PROCEDURE: Tunneled Non-cuffed Central Venous Catheter Placement Under Ultrasound & Fluoro Guidance 


ACCESS: Right internal jugular vein with ultrasound




CATHETER: 5 French dual lumen power PICC


PROCEDURE:  Informed, written consent was obtained after explaining the risks and benefits of the procedure.  With the patient in the supine position, the right neck and upper chest were prepped and draped in the usual sterile fashion. The right internal jugular vein was identified with ultrasound.  The overlying skin and subcutaneous tissues were infiltrated with 2% Lidocaine without epinephrine. Under ultrasound guidance, the right internal jugular vein was successfully cannulated using a micropuncture needle.  An 0.018″ wire was advanced through the needle into the vein.  The needle was exchanged for a 5.5-F peel away sheath, and the wire was used to measure the intravascular length before removal.  The sheath was aspirated and capped.

Attention was turned to the creation of a subcutaneous tunnel.  Local anesthetic was infiltrated along a 10-12 cm tract caudal and lateral to the initial venotomy site.  A second small dermatotomy was made.  The catheter was tunneled through the skin to the venotomy site using a tunneling stylet and the catheter was cut to length. 

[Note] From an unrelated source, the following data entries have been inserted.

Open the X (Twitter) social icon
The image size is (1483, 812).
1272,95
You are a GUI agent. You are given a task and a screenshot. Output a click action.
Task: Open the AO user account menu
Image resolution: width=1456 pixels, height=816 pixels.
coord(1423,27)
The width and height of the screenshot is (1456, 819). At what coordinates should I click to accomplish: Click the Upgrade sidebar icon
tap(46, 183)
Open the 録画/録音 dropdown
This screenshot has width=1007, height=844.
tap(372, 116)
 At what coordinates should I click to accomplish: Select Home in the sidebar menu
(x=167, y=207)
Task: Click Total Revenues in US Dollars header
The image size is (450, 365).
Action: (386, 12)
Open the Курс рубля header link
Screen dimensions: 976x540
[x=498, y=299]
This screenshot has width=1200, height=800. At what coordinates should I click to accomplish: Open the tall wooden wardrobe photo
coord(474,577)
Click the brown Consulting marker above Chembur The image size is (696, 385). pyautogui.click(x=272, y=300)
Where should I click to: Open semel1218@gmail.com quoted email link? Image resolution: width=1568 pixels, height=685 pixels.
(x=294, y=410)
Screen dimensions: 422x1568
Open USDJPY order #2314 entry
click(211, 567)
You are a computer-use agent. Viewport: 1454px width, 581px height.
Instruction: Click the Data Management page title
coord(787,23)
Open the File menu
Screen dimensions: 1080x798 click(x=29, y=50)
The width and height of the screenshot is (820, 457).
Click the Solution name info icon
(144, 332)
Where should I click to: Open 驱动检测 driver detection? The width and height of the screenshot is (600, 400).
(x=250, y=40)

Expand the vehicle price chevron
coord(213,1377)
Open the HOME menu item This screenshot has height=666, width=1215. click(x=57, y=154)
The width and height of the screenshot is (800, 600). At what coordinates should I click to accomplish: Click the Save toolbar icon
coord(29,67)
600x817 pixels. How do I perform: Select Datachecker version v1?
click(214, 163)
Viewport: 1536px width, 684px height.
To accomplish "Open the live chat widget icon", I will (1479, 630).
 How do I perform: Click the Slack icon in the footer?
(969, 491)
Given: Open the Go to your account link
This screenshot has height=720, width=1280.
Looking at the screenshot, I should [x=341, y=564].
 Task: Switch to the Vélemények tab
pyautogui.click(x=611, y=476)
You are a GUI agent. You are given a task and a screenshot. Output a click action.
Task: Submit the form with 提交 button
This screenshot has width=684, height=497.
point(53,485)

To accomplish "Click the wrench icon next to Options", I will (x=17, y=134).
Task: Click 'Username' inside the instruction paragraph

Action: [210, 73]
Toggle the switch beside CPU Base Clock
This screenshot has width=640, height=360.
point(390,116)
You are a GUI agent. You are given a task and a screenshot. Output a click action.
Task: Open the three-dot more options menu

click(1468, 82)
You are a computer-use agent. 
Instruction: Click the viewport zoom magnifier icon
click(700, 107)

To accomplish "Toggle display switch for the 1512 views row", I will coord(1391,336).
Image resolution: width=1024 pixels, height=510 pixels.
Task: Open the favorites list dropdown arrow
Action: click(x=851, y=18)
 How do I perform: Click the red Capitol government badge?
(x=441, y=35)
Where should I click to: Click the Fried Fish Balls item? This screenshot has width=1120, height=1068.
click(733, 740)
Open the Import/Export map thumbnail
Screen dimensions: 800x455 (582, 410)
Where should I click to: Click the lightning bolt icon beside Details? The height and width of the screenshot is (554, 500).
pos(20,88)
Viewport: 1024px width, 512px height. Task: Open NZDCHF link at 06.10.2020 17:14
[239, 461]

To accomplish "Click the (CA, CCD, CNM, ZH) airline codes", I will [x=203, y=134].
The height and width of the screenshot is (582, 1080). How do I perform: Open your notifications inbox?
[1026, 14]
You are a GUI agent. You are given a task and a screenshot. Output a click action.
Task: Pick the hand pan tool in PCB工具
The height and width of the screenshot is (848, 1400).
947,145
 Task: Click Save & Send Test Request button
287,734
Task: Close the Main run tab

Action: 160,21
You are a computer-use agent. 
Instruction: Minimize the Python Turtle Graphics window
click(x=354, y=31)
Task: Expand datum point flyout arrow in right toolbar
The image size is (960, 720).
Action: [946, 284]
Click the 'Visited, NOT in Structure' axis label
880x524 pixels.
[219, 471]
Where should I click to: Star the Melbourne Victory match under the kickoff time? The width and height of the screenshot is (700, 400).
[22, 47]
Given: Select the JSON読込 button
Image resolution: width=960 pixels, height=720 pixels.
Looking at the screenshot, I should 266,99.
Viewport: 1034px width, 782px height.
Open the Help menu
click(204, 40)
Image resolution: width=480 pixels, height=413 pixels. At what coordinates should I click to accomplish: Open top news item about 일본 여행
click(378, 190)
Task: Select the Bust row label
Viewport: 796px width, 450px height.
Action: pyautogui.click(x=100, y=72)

The introducer was removed from the sheath and the PICC catheter was advanced through the sheath and positioned centrally under fluoroscopic guidance. The venotomy site was closed with Dermabond.  A 3-0 Ethilon suture was used to secure the catheter at the exit site. The patient tolerated the procedure well and remained in stable condition throughout the stay in the angiography suite.  The catheter was flushed, heparinized, and a sterile dressing was applied.



  1. Patent right internal jugular vein by ultrasound. An image documenting needle entry was saved in PACS.
  2. Tip of the catheter terminates in the right atrium.


IMPRESSION:  Successful image-guided placement of a non-cuffed tunneled right internal jugular approach dual lumen PICC line.